The Laws of In-Laws

Over the course of my lifetime, I have become increasingly aware of how growing up as an only child, in a single parent household can present with its own unique strengths and challenges. Everyone has an inimitable background. It’s undeniable that much of the impact couples face is unknowingly or consciously influenced from their family of origin. At one time or another, many of us can relate to having had difficulty navigating our partner’s familial dynamic. Especially when they may differ from our own. Our understanding of relationships, boundaries, and interactions with others all stem from early environmental experiences. How we have learned about such can be derived from the following:

Childhood relationship with primary caregivers. This involves parents, grandparents, extended family members, and similar authority figures who had influence while we were dependent and impressionable. These early relationships frame our later interactions and expectations, we set and seek for in others.

Childhood social environments. This includes school, peers, friends, church, sports teams, etc. These are also important examples of identifying and modeling various social interactions an individual may have.

Information that we’re taught. Our interactions with others provide us with messages. These messages have taught us about what values are important, what is healthy and unhealthy, and guide us with an internal moral compass.

Information that was available. As children, we did not have a thorough frame of reference. In fact, what we experienced was our only understanding of what normative was. As children, we create an internal image of what a family is and were able to compare our information and experiences with others’; for example, through television, public figures, friends etc.

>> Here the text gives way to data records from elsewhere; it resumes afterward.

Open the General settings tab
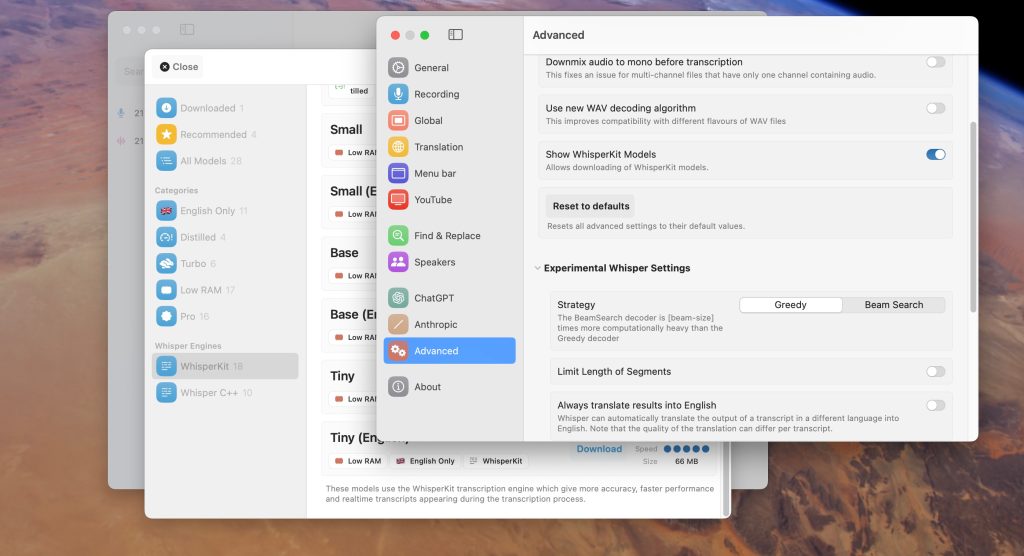The width and height of the screenshot is (1024, 556). 431,68
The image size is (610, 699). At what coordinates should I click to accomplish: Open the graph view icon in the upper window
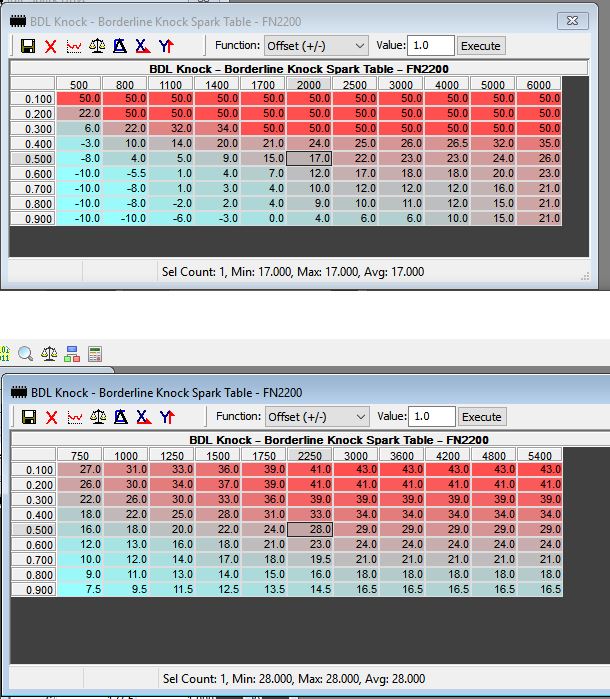pos(73,46)
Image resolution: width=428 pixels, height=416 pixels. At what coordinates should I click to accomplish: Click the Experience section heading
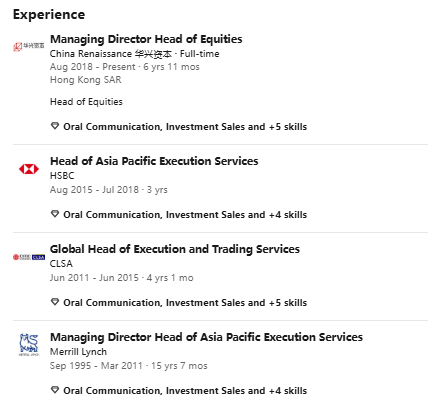(49, 15)
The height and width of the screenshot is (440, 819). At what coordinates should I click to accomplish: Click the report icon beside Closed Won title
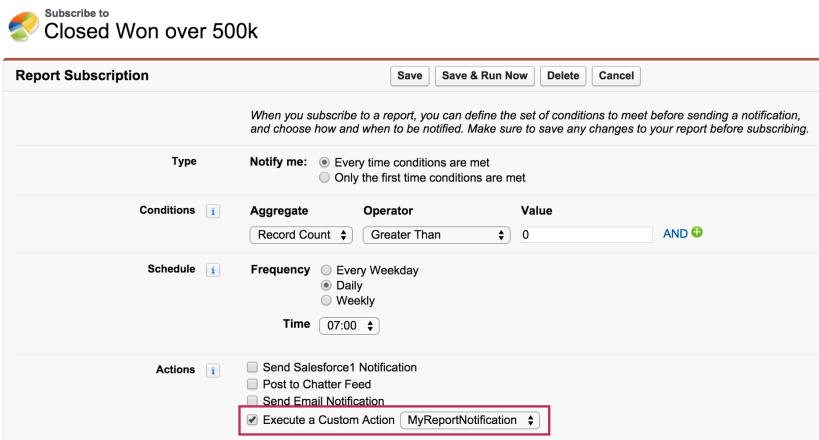tap(23, 25)

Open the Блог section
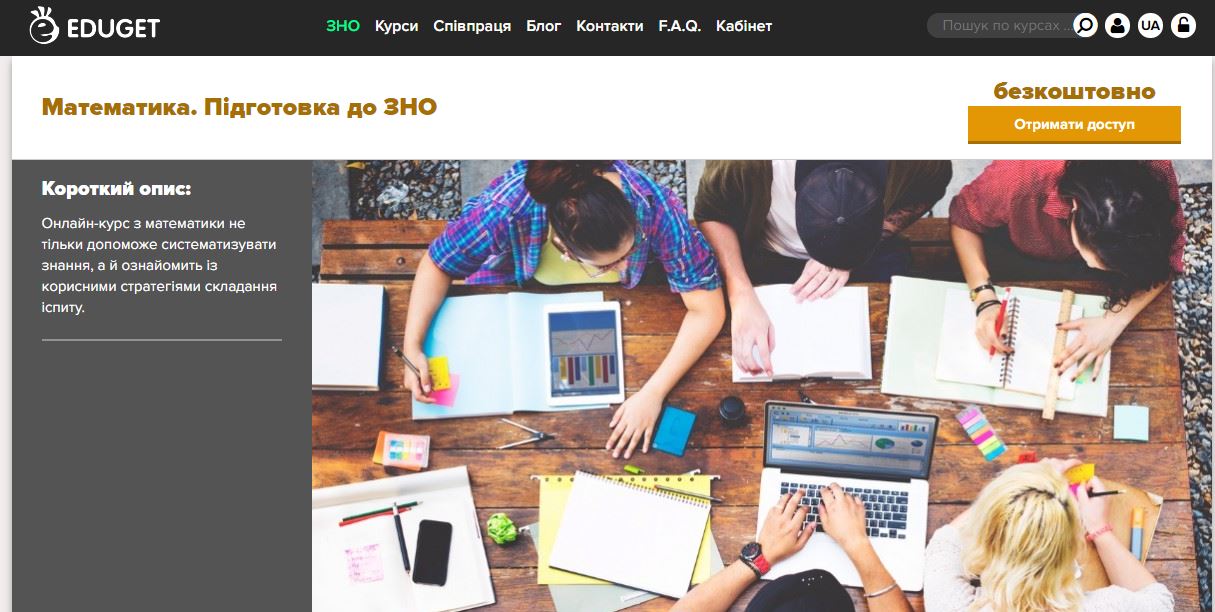[544, 26]
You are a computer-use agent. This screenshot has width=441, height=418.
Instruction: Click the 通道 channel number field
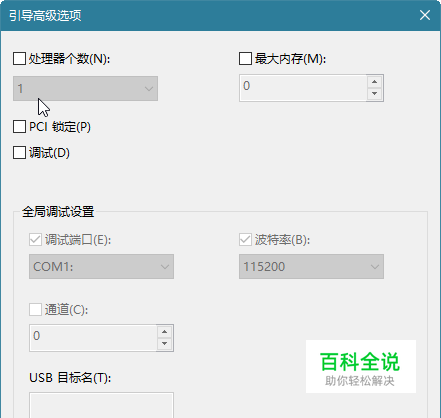[93, 338]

Now with this in mind, we bring suitcases of information (baggage) into our relationships with our partner and in-turn with our in-laws. Most of us can recall an incident (or two) where we experienced difficulties with our in-laws. These suitcases can bring about conflict. Having conflict or challenges will not ruin your relationship with your partner, but handling it poorly and negatively certainly can. When navigating through the terminal with our suitcases, it’s important to learn how to do the heavy lifting while take these into consideration:

  • Make an effort.

Recognizing and understanding the importance your partner’s family has in their life can first be acknowledged by accepting differences. Whether it be differing cultures, morals, or parenting styles, remember variances are not bad or wrong, but different.

  • Set clear boundaries.

We all have a concept of self, others, and where we are in relation to others. Boundaries allow us to set guidelines in order for us to not lose our sense of self while developing healthy relationships with your partner’s family. Being able to have open conversations with your partner about their needs and create a plan that both of you agree on. For example, your partner is comfortable with their family members arriving to the house unannounced but you are not. You and your partner decide that family members need to call prior to arriving at your doorstep.

  • Separate your own relationship with your partner from the relationships with your in-laws.

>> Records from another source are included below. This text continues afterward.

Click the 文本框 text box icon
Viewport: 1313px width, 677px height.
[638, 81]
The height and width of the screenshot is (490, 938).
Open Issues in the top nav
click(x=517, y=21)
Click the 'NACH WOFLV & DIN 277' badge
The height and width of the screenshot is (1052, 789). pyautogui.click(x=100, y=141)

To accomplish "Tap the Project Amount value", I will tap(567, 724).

Varying familial dynamics can bring about complicated and difficult interactions. It’s important to be kind to your partner and acknowledge the significant role these members of the family have had in making them who they are. Uh-oh your partner’s mother arrives to your house unexpectedly while you are walking in your underwear. In this situation, it’s important to not blow up or blame your partner for their family member’s unannounced visit but rather, to discuss how to confront and convey this shared boundary to your partner’s loved one appropriately.

  • Communicate with your partner.

Discuss your own position, listen to each other, and sympathize with one another’s thoughts and feelings.

  • Don’t take it personal.

Often, these situations or conflicts are not about us. Your partner’s family are human beings with their expectations, who may also carry suitcases or even own their own set of heavy “baggage.” It’s important to try to understand where they are coming from and empathize.

I want to acknowledge and express all of my gratitude to my (future) sister-in law for her patience, guidance, and compassion over the last few years. I especially want to thank her for assisting me with my “checked baggage” and her willingness to help me complete this blog post.